EXTRAIT CHOISI:
--------------------------------------------------

25.5.13

La chambre aux échos – Richard Powers



« La chambre aux échos » est un roman qui ne se laisse pas facilement aborder. Il faut tout d’abord en franchir la longueur (plus de 470 très grandes pages aux petits caractères et d’une écriture assez serrée) : même pour un lecteur rapide comme moi, ne comptez pas moins de douze à quinze heures de lecture assidue. Par son thème ensuite qui amène l’auteur à faire référence, à de très nombreuses reprises, à des travaux en neuro-chirurgie, neuro-chimie ou psychiatrie et, donc, à utiliser les termes scientifiques spécialisés pour donner à comprendre au lecteur les mécanismes qui sont en œuvre dans ce roman assez fascinant.

Ce qui est au cœur de l’ouvrage, ce sont les chemins tortueux et inattendus que le cerveau humain peut emprunter suite à une maladie, un choc, un accident. A ce titre, la description (même rapide, donc non clinique) de cas étudiés par la médecine est absolument fascinante, même si elle peut faire peur tant il n’y a pas de limites aux bizarreries, à l’a-normalité.

Les cas de ces patients qui sont convaincus d’avoir une main greffée sur leur visage, un membre (un troisième bras, une troisième jambe) transmis par un parent récemment décédé malgré toutes les preuves factuelles, scientifiques et irréfutables qu’on peut leur opposer est absolument extraordinaire. Comme bien d’autres, abondamment cités dans ce roman dense.

Pourquoi une telle débauche de références médicales ? Tout simplement parce qu’un jeune homme, Mark Schluter, alors qu’il roulait à vive allure sur les pleines alluviales désertes du Nébraska, celles qui accueillent tous les ans des millions de grues en train de migrer, se retrouve tout à coup hospitalisé, à l’état de quasi-légume, suite à un gravissime accident de la route.

--------------------------------------------------

DONNÉES FOURNIES:
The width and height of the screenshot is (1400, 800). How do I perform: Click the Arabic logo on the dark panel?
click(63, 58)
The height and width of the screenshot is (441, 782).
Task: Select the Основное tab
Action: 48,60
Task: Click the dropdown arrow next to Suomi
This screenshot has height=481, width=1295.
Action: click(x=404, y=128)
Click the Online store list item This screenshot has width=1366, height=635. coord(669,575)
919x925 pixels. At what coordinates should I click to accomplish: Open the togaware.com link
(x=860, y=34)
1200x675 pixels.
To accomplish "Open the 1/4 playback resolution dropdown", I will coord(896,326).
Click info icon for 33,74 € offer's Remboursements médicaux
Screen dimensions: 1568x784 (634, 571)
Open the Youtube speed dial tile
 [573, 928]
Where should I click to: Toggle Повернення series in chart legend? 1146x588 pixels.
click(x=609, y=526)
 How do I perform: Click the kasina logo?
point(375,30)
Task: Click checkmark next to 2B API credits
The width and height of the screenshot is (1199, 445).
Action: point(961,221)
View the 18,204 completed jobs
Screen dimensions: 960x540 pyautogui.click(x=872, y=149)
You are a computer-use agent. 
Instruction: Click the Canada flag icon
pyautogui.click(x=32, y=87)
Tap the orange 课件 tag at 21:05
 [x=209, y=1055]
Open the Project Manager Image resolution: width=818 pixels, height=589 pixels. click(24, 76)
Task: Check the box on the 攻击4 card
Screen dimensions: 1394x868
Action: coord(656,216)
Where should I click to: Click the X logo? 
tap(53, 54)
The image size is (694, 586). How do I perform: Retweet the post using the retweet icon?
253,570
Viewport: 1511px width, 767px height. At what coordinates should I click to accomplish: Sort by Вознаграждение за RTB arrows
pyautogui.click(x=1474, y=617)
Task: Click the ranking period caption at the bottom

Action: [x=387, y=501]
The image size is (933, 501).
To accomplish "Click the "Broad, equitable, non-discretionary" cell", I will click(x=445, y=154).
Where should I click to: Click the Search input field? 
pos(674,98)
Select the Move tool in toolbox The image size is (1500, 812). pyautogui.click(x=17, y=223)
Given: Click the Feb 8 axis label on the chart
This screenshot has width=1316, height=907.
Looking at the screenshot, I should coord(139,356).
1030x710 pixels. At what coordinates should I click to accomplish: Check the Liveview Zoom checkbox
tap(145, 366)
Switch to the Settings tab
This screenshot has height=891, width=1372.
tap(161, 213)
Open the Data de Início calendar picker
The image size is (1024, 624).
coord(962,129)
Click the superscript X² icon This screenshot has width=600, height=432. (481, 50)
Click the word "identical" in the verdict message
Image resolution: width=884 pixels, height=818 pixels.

--------------------------------------------------

VOTRE TÂCHE:
Reproduisez mot pour mot le passage de l'extrait choisi qui commence aux mots « Ce qui est au » et s'arrête après les mots « ce roman dense. ».

RÉSULTAT OBTENU:
Ce qui est au cœur de l’ouvrage, ce sont les chemins tortueux et inattendus que le cerveau humain peut emprunter suite à une maladie, un choc, un accident. A ce titre, la description (même rapide, donc non clinique) de cas étudiés par la médecine est absolument fascinante, même si elle peut faire peur tant il n’y a pas de limites aux bizarreries, à l’a-normalité.

Les cas de ces patients qui sont convaincus d’avoir une main greffée sur leur visage, un membre (un troisième bras, une troisième jambe) transmis par un parent récemment décédé malgré toutes les preuves factuelles, scientifiques et irréfutables qu’on peut leur opposer est absolument extraordinaire. Comme bien d’autres, abondamment cités dans ce roman dense.